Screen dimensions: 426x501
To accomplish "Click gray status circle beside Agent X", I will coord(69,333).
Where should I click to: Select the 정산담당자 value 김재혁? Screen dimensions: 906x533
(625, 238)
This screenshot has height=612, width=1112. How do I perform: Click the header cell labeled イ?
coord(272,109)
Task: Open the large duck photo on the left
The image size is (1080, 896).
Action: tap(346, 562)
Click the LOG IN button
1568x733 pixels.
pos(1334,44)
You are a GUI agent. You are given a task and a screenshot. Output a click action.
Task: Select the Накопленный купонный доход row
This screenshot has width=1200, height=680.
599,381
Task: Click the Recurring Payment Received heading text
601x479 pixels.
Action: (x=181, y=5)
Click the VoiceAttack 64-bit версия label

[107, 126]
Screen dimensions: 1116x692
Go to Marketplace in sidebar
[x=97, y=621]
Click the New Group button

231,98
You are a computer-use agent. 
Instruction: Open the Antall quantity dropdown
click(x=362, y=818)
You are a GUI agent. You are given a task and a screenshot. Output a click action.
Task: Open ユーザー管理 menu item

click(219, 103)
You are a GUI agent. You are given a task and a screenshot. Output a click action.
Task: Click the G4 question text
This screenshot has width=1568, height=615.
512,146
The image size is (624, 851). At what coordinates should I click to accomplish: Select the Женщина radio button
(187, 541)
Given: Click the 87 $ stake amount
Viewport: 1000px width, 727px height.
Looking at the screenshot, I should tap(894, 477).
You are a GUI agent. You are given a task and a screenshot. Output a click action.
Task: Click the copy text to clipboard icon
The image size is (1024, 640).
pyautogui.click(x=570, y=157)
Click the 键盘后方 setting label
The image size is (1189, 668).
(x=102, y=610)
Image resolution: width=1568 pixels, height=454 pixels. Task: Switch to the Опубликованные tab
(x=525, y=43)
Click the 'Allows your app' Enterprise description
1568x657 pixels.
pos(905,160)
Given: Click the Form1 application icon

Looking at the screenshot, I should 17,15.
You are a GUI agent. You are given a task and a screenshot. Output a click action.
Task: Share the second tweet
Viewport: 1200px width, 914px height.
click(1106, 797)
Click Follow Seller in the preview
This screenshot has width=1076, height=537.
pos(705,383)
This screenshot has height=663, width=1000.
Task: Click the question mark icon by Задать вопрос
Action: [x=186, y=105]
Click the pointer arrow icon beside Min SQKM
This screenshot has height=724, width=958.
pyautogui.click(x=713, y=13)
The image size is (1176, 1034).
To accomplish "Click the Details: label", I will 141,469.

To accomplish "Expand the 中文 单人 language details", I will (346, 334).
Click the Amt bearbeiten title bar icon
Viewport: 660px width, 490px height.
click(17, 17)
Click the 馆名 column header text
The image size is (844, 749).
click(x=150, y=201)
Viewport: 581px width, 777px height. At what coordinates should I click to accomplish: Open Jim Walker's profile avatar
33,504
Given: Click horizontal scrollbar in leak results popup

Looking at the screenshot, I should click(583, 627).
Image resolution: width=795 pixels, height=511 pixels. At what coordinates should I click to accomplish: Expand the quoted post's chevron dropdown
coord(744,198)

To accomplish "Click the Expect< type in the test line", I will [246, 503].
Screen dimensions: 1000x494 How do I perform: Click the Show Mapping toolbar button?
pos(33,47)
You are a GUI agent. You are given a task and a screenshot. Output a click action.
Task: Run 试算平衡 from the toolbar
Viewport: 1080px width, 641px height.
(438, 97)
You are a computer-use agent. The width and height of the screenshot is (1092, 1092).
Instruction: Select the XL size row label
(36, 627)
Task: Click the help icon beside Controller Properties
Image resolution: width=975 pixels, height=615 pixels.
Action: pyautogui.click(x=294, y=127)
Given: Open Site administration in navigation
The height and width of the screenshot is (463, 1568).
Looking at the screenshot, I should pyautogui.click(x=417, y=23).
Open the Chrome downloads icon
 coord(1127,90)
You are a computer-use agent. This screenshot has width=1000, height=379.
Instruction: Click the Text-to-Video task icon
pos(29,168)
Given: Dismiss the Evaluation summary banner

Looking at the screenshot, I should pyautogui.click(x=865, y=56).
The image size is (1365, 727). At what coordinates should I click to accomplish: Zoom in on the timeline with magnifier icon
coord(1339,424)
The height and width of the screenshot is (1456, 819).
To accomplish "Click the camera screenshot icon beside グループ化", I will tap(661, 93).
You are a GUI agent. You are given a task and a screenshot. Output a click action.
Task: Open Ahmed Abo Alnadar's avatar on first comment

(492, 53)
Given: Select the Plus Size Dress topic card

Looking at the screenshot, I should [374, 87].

■ ■ ■

What is required:
Retype each record. Keep every character as it is.

Written response:
Screen dimensions: 426x501
To accomplish "Click gray status circle beside Agent X", I will coord(69,333).
Where should I click to: Select the 정산담당자 value 김재혁? Screen dimensions: 906x533
(625, 238)
This screenshot has height=612, width=1112. How do I perform: Click the header cell labeled イ?
coord(272,109)
Task: Open the large duck photo on the left
The image size is (1080, 896).
Action: tap(346, 562)
Click the LOG IN button
1568x733 pixels.
pos(1334,44)
You are a GUI agent. You are given a task and a screenshot. Output a click action.
Task: Select the Накопленный купонный доход row
This screenshot has width=1200, height=680.
599,381
Task: Click the Recurring Payment Received heading text
601x479 pixels.
Action: (x=181, y=5)
Click the VoiceAttack 64-bit версия label

[107, 126]
Screen dimensions: 1116x692
Go to Marketplace in sidebar
[x=97, y=621]
Click the New Group button

231,98
You are a computer-use agent. 
Instruction: Open the Antall quantity dropdown
click(x=362, y=818)
You are a GUI agent. You are given a task and a screenshot. Output a click action.
Task: Open ユーザー管理 menu item

click(219, 103)
You are a GUI agent. You are given a task and a screenshot. Output a click action.
Task: Click the G4 question text
This screenshot has width=1568, height=615.
512,146
The image size is (624, 851). At what coordinates should I click to accomplish: Select the Женщина radio button
(187, 541)
Given: Click the 87 $ stake amount
Viewport: 1000px width, 727px height.
Looking at the screenshot, I should tap(894, 477).
You are a GUI agent. You are given a task and a screenshot. Output a click action.
Task: Click the copy text to clipboard icon
The image size is (1024, 640).
pyautogui.click(x=570, y=157)
Click the 键盘后方 setting label
The image size is (1189, 668).
(x=102, y=610)
Image resolution: width=1568 pixels, height=454 pixels. Task: Switch to the Опубликованные tab
(x=525, y=43)
Click the 'Allows your app' Enterprise description
1568x657 pixels.
pos(905,160)
Given: Click the Form1 application icon

Looking at the screenshot, I should 17,15.
You are a GUI agent. You are given a task and a screenshot. Output a click action.
Task: Share the second tweet
Viewport: 1200px width, 914px height.
click(1106, 797)
Click Follow Seller in the preview
This screenshot has width=1076, height=537.
pos(705,383)
This screenshot has height=663, width=1000.
Task: Click the question mark icon by Задать вопрос
Action: [x=186, y=105]
Click the pointer arrow icon beside Min SQKM
This screenshot has height=724, width=958.
pyautogui.click(x=713, y=13)
The image size is (1176, 1034).
To accomplish "Click the Details: label", I will 141,469.

To accomplish "Expand the 中文 单人 language details", I will (346, 334).
Click the Amt bearbeiten title bar icon
Viewport: 660px width, 490px height.
click(17, 17)
Click the 馆名 column header text
The image size is (844, 749).
click(x=150, y=201)
Viewport: 581px width, 777px height. At what coordinates should I click to accomplish: Open Jim Walker's profile avatar
33,504
Given: Click horizontal scrollbar in leak results popup

Looking at the screenshot, I should click(583, 627).
Image resolution: width=795 pixels, height=511 pixels. At what coordinates should I click to accomplish: Expand the quoted post's chevron dropdown
coord(744,198)

To accomplish "Click the Expect< type in the test line", I will [246, 503].
Screen dimensions: 1000x494 How do I perform: Click the Show Mapping toolbar button?
pos(33,47)
You are a GUI agent. You are given a task and a screenshot. Output a click action.
Task: Run 试算平衡 from the toolbar
Viewport: 1080px width, 641px height.
(438, 97)
You are a computer-use agent. The width and height of the screenshot is (1092, 1092).
Instruction: Select the XL size row label
(36, 627)
Task: Click the help icon beside Controller Properties
Image resolution: width=975 pixels, height=615 pixels.
Action: pyautogui.click(x=294, y=127)
Given: Open Site administration in navigation
The height and width of the screenshot is (463, 1568).
Looking at the screenshot, I should pyautogui.click(x=417, y=23).
Open the Chrome downloads icon
 coord(1127,90)
You are a computer-use agent. This screenshot has width=1000, height=379.
Instruction: Click the Text-to-Video task icon
pos(29,168)
Given: Dismiss the Evaluation summary banner

Looking at the screenshot, I should pyautogui.click(x=865, y=56).
The image size is (1365, 727). At what coordinates should I click to accomplish: Zoom in on the timeline with magnifier icon
coord(1339,424)
The height and width of the screenshot is (1456, 819).
To accomplish "Click the camera screenshot icon beside グループ化", I will tap(661, 93).
You are a GUI agent. You are given a task and a screenshot. Output a click action.
Task: Open Ahmed Abo Alnadar's avatar on first comment

(492, 53)
Given: Select the Plus Size Dress topic card

Looking at the screenshot, I should [374, 87].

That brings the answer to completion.